--- Supplied passage ---
○ ○ ○ ○ ○ ○ ○
Search code examples
regexregex-group

Why my optional captured group in my regex does not work?


Here is a text example that I will usually get:

CERTIFICATION/repos_1/test_examples_1_01_C.py::test_case[6]

CERTIFICATION/repos_1/test_examples_2_01_C.py::test_case[7]

INTEGRATION/test_example_scan_1.py::test_case

INTEGRATION/test_example_scan_2.py::test_case

Here is the regex I'm using to capture 3 different groups:

^.*\/(.*)\.py.*:{2}(.*(\[.*\])?)

If we take an example with the first line of my examples I should get:

test_examples_1_BV_01_C - test_case[6] - [6]

And for the last line:

test_example_scan_2 - test_case - None

But if you try this regex you will find out that the first example does not work. I can't get the [6]. If you remove the "?" you will have no match with line that does not have "[.*]" at the end

So, how can I get all those information ? And what do I do wrong ?
○ ○ ○ ○ ○ ○ ○
--- Required actions ---
1: In the regex question, what happens when the "?" is removed from the pattern?
2: Write a continuation of the regex question, starting after its last sentence.

--- Collected data ---
○ ○ ○ ○ ○ ○ ○
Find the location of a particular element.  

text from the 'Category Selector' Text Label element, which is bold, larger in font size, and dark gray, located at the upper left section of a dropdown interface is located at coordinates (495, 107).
○ ○ ○ ○ ○ ○ ○
--- Outputs ---
1: Lines that do not end with "[.*]" no longer match.

2:
Regards


Solution

  • You can use

    ^.*\/(.*)\.py.*::(.*?(\[.*?\])?)$
    

    See the regex demo

    Details:

    • ^ - start of string
    • .* - any zero or more chars other than line break chars, as many as possible
    • \/ - a / char
    • (.*) - Group 1: any zero or more chars other than line break chars, as many as possible
    • \.py - .py substring
    • .* - any zero or more chars other than line break chars, as many as possible
    • :: - a :: string
    • (.*?(\[.*?\])?) - Group 2: any zero or more chars other than line break chars, as few as possible, and then an optional Group 3 matching [, any zero or more chars other than line break chars, as few as possible, and a ]
    • $ - end of string.